*CHALLENGE*.
Print the rows from the line containing "Where should I click to: Expand" through the line containing "pyautogui.click(x=642, y=479)", both included, without changing them.

*EXTRACTED RECORDS*.
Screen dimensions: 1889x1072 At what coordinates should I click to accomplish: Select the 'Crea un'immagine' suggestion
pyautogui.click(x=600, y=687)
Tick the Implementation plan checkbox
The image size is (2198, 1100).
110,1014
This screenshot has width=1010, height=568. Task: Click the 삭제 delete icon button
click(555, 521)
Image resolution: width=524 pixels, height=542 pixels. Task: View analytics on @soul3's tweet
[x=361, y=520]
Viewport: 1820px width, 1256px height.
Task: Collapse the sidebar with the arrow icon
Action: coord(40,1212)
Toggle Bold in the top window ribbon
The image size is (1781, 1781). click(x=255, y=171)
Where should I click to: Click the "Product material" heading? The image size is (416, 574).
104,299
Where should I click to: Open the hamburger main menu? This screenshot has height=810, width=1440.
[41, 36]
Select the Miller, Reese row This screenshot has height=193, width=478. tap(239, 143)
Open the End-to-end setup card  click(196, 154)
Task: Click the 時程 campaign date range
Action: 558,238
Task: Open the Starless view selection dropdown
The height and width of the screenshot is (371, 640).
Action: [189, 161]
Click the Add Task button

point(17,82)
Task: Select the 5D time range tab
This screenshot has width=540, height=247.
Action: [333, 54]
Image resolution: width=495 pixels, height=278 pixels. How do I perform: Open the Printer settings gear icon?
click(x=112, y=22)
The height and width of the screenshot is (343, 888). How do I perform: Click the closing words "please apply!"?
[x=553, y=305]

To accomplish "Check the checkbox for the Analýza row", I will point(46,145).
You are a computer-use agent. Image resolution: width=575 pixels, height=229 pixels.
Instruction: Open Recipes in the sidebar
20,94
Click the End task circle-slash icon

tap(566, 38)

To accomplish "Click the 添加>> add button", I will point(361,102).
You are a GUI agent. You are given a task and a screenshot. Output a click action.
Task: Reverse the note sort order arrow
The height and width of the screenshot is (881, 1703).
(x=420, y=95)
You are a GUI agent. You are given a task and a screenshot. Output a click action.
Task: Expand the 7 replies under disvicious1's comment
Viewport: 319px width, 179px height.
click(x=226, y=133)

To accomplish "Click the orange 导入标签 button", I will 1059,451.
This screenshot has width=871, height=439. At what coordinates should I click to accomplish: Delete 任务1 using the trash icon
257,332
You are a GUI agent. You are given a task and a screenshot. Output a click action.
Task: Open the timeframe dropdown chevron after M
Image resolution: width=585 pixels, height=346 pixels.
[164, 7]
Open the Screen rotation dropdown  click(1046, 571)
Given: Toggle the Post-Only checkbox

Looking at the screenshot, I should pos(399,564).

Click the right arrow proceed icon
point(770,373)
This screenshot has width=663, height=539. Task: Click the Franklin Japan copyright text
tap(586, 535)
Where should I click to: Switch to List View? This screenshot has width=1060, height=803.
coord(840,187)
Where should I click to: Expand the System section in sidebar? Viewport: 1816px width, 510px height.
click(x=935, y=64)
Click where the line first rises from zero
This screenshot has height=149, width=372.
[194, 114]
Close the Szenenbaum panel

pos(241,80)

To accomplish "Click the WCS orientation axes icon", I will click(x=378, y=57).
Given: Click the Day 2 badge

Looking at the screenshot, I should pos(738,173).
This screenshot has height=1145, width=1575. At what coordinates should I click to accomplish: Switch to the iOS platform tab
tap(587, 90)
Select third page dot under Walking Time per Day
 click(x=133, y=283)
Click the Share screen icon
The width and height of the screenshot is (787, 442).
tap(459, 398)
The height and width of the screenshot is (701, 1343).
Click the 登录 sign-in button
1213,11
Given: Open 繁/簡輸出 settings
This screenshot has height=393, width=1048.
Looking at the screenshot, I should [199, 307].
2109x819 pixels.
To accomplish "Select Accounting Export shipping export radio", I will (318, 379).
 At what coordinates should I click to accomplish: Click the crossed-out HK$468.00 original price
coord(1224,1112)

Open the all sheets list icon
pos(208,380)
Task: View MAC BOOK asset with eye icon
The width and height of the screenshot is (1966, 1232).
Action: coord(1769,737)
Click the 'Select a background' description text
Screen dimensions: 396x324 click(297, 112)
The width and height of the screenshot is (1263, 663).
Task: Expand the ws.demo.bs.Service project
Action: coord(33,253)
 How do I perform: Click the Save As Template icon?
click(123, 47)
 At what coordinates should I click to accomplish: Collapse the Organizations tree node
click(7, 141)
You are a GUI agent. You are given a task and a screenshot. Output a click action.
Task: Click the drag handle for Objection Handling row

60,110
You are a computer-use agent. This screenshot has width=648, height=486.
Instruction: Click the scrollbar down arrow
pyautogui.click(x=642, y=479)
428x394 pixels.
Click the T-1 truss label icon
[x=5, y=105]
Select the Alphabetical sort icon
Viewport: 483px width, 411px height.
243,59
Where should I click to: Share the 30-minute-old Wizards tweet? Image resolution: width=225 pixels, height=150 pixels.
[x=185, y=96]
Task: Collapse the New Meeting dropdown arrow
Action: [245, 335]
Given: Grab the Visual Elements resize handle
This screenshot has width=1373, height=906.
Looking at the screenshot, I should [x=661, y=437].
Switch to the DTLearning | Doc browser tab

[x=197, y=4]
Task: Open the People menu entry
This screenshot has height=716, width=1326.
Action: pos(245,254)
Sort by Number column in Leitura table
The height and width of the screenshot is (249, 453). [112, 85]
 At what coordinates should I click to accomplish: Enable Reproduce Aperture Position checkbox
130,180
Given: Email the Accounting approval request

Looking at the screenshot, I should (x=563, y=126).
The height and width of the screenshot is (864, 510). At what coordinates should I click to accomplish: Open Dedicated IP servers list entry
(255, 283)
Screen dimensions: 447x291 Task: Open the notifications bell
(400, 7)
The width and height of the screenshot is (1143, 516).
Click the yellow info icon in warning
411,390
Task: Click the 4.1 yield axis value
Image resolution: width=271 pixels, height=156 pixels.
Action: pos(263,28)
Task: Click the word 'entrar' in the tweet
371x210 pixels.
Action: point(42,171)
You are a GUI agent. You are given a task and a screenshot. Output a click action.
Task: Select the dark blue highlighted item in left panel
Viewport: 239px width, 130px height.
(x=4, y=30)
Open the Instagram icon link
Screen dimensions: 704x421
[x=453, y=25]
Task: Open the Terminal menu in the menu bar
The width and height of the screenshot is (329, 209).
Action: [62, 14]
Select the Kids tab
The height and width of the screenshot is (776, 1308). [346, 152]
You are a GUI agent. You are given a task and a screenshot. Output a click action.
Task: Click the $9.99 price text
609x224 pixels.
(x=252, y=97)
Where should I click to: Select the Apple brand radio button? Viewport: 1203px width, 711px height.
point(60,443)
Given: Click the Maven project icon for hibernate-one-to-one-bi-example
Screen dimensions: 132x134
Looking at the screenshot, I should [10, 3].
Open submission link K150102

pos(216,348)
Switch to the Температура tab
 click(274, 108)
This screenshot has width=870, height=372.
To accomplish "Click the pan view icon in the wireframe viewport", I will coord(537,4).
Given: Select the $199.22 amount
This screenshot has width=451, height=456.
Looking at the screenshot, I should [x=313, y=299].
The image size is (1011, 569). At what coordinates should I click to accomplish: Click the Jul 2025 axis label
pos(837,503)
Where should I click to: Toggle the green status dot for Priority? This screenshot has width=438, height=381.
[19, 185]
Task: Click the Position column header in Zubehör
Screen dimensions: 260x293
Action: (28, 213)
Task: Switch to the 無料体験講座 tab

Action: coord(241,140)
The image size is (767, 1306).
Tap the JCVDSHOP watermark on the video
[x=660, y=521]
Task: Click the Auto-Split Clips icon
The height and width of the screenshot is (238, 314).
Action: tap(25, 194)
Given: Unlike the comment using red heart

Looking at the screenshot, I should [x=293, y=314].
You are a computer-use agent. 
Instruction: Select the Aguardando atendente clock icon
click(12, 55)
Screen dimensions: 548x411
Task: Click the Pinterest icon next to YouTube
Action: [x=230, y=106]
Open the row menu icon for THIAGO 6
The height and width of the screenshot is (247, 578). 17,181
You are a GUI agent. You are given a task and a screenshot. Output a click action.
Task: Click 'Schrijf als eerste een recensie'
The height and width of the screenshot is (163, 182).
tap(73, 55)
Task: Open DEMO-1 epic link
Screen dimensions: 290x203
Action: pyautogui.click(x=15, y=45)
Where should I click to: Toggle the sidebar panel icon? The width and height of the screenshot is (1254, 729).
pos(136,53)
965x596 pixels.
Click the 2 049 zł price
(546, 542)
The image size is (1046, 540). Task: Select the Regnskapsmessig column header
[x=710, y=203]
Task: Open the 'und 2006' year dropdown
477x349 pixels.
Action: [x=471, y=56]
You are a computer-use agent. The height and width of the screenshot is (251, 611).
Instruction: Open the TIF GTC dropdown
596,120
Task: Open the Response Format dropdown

*SOLVED EXERCISE*.
Where should I click to: Expand the System section in sidebar? Viewport: 1816px width, 510px height.
click(x=935, y=64)
Click where the line first rises from zero
This screenshot has height=149, width=372.
[194, 114]
Close the Szenenbaum panel

pos(241,80)

To accomplish "Click the WCS orientation axes icon", I will click(x=378, y=57).
Given: Click the Day 2 badge

Looking at the screenshot, I should pos(738,173).
This screenshot has height=1145, width=1575. At what coordinates should I click to accomplish: Switch to the iOS platform tab
tap(587, 90)
Select third page dot under Walking Time per Day
 click(x=133, y=283)
Click the Share screen icon
The width and height of the screenshot is (787, 442).
tap(459, 398)
The height and width of the screenshot is (701, 1343).
Click the 登录 sign-in button
1213,11
Given: Open 繁/簡輸出 settings
This screenshot has height=393, width=1048.
Looking at the screenshot, I should [199, 307].
2109x819 pixels.
To accomplish "Select Accounting Export shipping export radio", I will (318, 379).
 At what coordinates should I click to accomplish: Click the crossed-out HK$468.00 original price
coord(1224,1112)

Open the all sheets list icon
pos(208,380)
Task: View MAC BOOK asset with eye icon
The width and height of the screenshot is (1966, 1232).
Action: coord(1769,737)
Click the 'Select a background' description text
Screen dimensions: 396x324 click(297, 112)
The width and height of the screenshot is (1263, 663).
Task: Expand the ws.demo.bs.Service project
Action: coord(33,253)
 How do I perform: Click the Save As Template icon?
click(123, 47)
 At what coordinates should I click to accomplish: Collapse the Organizations tree node
click(7, 141)
You are a GUI agent. You are given a task and a screenshot. Output a click action.
Task: Click the drag handle for Objection Handling row

60,110
You are a computer-use agent. This screenshot has width=648, height=486.
Instruction: Click the scrollbar down arrow
pyautogui.click(x=642, y=479)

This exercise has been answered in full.